■ Text passage:
────────────────

KENYA — The United Kingdom has pledged a substantial financial boost to support healthcare staff recruitment and retention in three African nations: Kenya, Nigeria, and Ghana.

This investment, totaling £15 million (US$18.7 million) from the Official Development Assistance (ODA) budget for 2022 to 2025, is aimed at enhancing the resilience of these countries in facing global health challenges.

Recognizing the pivotal role of healthcare professionals in low and middle-income countries in improving health outcomes and achieving universal health coverage, the funding seeks to provide people in Kenya, Nigeria, and Ghana with access to comprehensive healthcare services when needed.

The COVID-19 pandemic underscored the importance of global collaboration in tackling health threats, which placed significant pressure on healthcare systems worldwide.

The pandemic exacerbated workforce retention challenges while increasing the demand for healthcare personnel.

The World Health Organization (WHO) has estimated a shortage of ten million health workers globally by 2030, posing a threat to the achievement of universal health coverage and potentially exacerbating global health disparities.

Addressing critical workforce challenges is crucial for strengthening health systems and enhancing global resilience against future pandemics.

This investment aims to protect people around the world, including those in the UK, by ensuring effective responses to health threats.

Health minister’s perspective

Health Minister Will Quince emphasized the significance of highly skilled healthcare staff and expressed delight in supporting the training, recruitment, and retention of skilled healthcare workforces in Kenya, Nigeria, and Ghana.

He highlighted the funding’s potential to strengthen health systems in these countries, which, in turn, would contribute to global pandemic preparedness and reduce health inequalities.

Minister Quince emphasized the interdependence of global health, emphasizing that the safety of patients in the UK is linked to global resilience against health threats.

Six million pounds (US$7.5 million) from the ODA funding will support the WHO in delivering health workforce planning and capacity-building initiatives.

These efforts will include improving administration systems, providing training and retention opportunities, and collaborating with local governments and health system stakeholders.

As part of this initiative, the Department of Health and Social Care will administer a £9 million (US$11.2 million) two-year competitive grant scheme for a not-for-profit organization to coordinate partnership work in the participating countries.

Enhancing workforce quality and retention

The partnership programs for healthcare workforces will involve linking UK institutions with local health systems, facilitating skills exchanges, and enhancing the curriculum, regulations, and guidance in Kenya, Nigeria, and Ghana.

The designated coordinator, the Tropical Health and Education Trust (THET), will oversee the partnership work, driving improvements in the quality and retention of healthcare staff in these countries, ultimately benefiting patients and healthcare systems.

────────────────

■ What is needed:
Can you reproduce the article on UK funding for health workers in Kenya, Nigeria, and Ghana, word for word, taking everything from "He highlighted the" down to "reduce health inequalities."? None of the data after this point has any bearing on the work.

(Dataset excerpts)
────────────────

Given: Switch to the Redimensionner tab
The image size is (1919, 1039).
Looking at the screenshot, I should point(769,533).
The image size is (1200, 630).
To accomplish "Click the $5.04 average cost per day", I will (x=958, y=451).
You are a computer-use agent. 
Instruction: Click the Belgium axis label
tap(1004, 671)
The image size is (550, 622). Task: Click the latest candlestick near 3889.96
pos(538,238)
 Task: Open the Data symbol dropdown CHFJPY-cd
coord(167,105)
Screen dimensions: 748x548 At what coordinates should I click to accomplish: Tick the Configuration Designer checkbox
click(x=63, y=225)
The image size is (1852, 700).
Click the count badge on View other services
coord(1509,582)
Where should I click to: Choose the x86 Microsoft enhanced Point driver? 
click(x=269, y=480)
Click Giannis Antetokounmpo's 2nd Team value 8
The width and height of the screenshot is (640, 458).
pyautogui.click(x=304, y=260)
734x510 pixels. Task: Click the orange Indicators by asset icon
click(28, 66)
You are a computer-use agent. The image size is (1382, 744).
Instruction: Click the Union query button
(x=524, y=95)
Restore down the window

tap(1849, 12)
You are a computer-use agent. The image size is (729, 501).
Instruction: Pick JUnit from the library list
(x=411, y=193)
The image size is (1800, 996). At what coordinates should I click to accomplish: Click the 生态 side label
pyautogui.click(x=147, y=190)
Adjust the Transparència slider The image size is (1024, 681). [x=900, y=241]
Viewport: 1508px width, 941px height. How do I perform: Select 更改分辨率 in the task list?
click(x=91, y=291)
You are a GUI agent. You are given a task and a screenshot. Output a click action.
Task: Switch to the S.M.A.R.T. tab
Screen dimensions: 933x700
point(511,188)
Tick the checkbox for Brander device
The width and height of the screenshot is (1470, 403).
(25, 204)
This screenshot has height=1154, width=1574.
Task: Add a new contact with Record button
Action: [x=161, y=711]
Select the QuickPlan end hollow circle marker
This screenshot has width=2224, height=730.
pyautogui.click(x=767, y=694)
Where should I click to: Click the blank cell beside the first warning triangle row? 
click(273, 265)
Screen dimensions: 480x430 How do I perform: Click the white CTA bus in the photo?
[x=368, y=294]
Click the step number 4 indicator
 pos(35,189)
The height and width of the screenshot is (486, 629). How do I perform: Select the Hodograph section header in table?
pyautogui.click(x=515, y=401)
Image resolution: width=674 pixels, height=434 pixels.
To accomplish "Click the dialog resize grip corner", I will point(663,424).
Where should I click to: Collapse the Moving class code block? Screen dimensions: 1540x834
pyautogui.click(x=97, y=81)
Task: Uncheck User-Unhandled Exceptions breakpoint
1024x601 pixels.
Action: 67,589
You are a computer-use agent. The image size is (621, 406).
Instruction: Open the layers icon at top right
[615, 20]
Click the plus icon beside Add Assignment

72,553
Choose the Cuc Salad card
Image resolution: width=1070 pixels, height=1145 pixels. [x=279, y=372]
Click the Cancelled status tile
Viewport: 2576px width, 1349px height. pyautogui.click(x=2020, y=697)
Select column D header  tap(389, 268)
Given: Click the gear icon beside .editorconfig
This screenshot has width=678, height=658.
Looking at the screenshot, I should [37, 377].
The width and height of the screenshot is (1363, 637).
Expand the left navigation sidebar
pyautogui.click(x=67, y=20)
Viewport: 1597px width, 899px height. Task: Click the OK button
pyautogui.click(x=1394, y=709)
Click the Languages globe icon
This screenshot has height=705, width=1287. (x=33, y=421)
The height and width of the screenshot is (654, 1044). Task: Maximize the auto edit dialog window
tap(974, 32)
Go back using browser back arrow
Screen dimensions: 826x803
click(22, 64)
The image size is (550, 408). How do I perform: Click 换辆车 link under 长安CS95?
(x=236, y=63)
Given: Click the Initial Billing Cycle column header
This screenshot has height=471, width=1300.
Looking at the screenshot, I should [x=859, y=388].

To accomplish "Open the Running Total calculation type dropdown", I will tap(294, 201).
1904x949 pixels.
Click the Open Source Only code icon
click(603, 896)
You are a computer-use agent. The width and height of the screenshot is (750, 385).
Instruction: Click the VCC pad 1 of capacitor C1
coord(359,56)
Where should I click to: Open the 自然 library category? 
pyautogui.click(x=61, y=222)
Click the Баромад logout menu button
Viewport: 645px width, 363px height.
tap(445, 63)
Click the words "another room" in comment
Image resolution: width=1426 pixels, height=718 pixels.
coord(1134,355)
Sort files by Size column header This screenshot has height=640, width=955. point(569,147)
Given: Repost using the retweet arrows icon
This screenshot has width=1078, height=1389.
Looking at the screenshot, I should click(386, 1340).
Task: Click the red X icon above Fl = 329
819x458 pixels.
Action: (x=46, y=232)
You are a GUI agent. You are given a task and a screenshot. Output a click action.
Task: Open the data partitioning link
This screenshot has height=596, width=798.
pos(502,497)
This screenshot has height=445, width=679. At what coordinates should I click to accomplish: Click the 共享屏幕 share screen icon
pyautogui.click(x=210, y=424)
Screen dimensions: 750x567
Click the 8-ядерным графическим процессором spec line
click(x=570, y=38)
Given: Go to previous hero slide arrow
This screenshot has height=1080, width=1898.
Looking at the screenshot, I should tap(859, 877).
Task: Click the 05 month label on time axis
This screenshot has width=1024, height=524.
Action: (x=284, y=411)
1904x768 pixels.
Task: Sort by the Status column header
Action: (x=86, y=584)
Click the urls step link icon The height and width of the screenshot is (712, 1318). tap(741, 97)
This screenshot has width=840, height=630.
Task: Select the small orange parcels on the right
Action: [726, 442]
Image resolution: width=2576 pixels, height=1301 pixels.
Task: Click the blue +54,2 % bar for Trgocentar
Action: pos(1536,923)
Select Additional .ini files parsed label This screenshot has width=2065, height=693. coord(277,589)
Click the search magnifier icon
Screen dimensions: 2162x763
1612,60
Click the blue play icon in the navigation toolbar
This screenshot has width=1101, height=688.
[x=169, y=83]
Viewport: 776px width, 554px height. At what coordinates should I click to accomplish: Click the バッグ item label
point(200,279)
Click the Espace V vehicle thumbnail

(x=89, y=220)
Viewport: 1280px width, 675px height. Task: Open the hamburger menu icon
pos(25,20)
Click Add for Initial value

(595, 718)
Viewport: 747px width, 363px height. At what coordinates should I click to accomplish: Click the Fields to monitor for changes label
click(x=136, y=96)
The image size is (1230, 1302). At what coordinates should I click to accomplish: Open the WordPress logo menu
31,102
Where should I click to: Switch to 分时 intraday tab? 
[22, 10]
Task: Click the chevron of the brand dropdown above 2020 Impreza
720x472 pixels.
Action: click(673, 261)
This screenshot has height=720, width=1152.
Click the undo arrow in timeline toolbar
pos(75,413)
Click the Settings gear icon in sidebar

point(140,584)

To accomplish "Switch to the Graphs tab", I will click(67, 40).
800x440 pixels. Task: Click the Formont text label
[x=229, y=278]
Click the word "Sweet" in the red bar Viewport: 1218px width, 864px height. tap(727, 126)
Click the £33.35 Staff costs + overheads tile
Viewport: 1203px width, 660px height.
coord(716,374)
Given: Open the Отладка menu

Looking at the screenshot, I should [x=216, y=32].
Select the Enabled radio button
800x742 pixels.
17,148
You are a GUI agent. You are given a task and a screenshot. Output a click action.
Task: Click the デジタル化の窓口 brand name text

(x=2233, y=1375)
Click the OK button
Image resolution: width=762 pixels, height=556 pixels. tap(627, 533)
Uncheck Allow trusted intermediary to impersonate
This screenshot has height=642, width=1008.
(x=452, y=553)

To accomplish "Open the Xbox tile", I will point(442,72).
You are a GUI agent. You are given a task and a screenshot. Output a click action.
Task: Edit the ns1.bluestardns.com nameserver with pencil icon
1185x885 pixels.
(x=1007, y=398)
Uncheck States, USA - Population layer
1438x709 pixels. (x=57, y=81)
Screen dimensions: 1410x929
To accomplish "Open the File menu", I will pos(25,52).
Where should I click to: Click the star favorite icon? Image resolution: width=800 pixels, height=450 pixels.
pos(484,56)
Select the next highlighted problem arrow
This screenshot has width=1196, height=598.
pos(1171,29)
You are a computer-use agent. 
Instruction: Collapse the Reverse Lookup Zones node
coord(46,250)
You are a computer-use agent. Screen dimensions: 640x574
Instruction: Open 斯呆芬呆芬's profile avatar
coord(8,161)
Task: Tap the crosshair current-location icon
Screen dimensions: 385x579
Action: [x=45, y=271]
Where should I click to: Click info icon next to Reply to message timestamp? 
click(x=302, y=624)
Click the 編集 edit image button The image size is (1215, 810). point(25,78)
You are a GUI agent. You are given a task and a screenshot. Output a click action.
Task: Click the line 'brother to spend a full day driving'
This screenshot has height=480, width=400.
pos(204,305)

────────────────

■ Written solution:
He highlighted the funding’s potential to strengthen health systems in these countries, which, in turn, would contribute to global pandemic preparedness and reduce health inequalities.